§ **TASK REQUIREMENTS**
There is a line containing "Task: Select the" in the entries below. Repeat that line and every line after it exactly, and nothing more.

§ **Records from a data source**
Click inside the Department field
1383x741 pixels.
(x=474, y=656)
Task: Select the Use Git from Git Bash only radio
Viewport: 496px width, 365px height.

§ **ANSWER BELOW**
Task: Select the Use Git from Git Bash only radio
Viewport: 496px width, 365px height.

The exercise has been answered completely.